Gurk, said Bruce beside her as the other leg of the walker got him around the neck.
Well, enough of this crap, Charlotte thought, as she palmed the needle Bruce had passed her and punched into the walker, once again finding, from somewhere, the purity of action that let her qi flow. The tentacle ripped open. Now, where was . . .
Avant Garde. There was six of him now, and they were bursting from the fight, heading towards the bread wagon. Crap, Charlotte thought, as she chased after them. Ginger cawed a warning, one that Charlotte didn’t’ really understand. Until…
“Hold on,” Bruce whispered. His voice was natural, now, and worried, and Charlotte backpedalled frantically, just in time to save herself from stepping on something small and speckled on the ground.
The avatars of Avant Garde were not so lucky, as explosions –real, chemical explosions—went off under their feet, tossing them high, like rag dolls.
“See?” Bruce said. “Prepared. In case something happens, you know?”
“Land mines? You used land mines?” For one, wicked moment, Charlotte couldn’t help picking up on Bruce’s double meaning. “They ruin the mood!”
“Hey, if Batman just used landmines, maybe he wouldn’t need to babysit Damian Wayne all the time.”
“That’s Nightwing who babysits Damian.” Shots rang out from the direction of the wagon. One, two, three, four, five, six in rapid succession. A smell, like gunpowder but stronger, filled the air. Charlotte hustled.

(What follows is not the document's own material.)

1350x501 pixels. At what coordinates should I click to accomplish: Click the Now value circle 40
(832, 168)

They reached the wagon. Mill was crouched behind the hitch, where a horse had been, before Mill had loosed it and hied it off. He was reloading a broken-open six shooter with big, old-school looking cartridges as fast as he could. As Bruce and Charlotte dropped beside him, he finished and stood, presenting the pistol towards the Belly Bottom Boys. “Who needs love when you’ve got a Glock?”

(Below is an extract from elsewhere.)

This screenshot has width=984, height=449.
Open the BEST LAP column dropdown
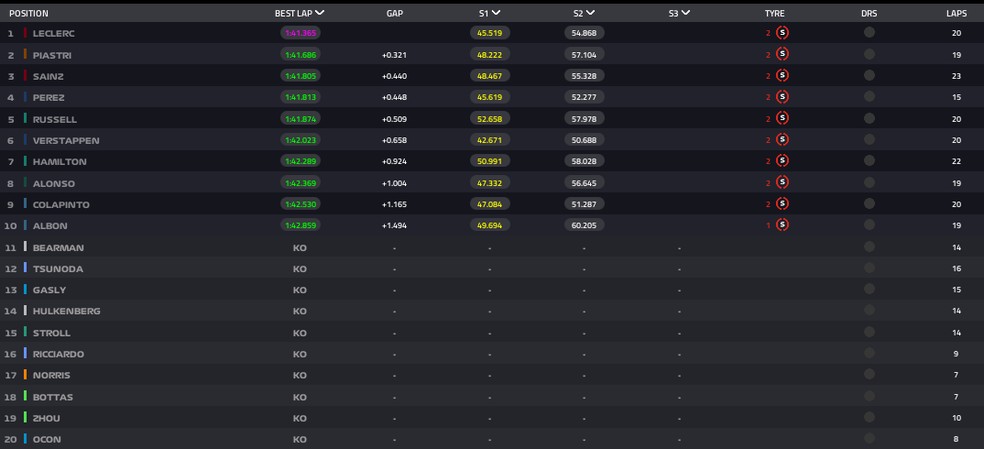(x=319, y=13)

“Too bad,” Bruce said, “That you can’t use an actual Glock around here. Black powder is just the worse.”
“Old friend of mine likes to say that he always carries a sword because it’s the only thing guaranteed to work in every neighbourhood of Babylon.”

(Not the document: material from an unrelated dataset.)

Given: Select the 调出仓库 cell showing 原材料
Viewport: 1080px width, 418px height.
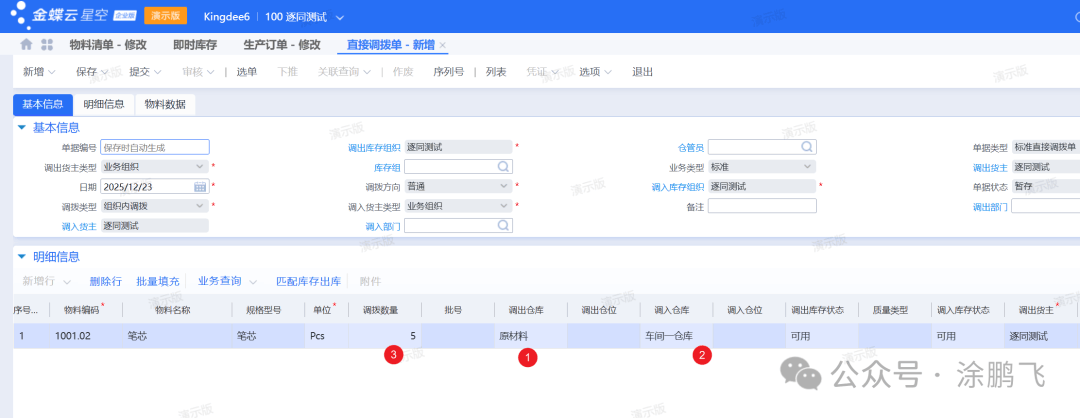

Charlotte missed her sword. “Can we stop talking boy toys for a second? What are these guys waiting for?” also, she was getting antsy.
“Here the whistles?” Mill asked.
“Yeah,” Charlotte answered. There were whistles, and they were getting louder.
“That’s the runners. Queen’s Hill detachment of the BPD. Big street fight going on up the hill.” Just then, a gout of needfire lit the sky to underline Mill’s comment. “Paradigm Pirates making trouble. Personally, I’m still waiting for more Belly Bottom Boys to show up.”
“Why?” Charlotte asked. “There’s no-one on Assistant Vice-Director Nazfre. She’s scampered. What’s the point of the street fight?”
“Unless there’s someone we haven’t seen on her.” Bruce pointed out.
Well, Charlotte thought, no good feeling can last forever.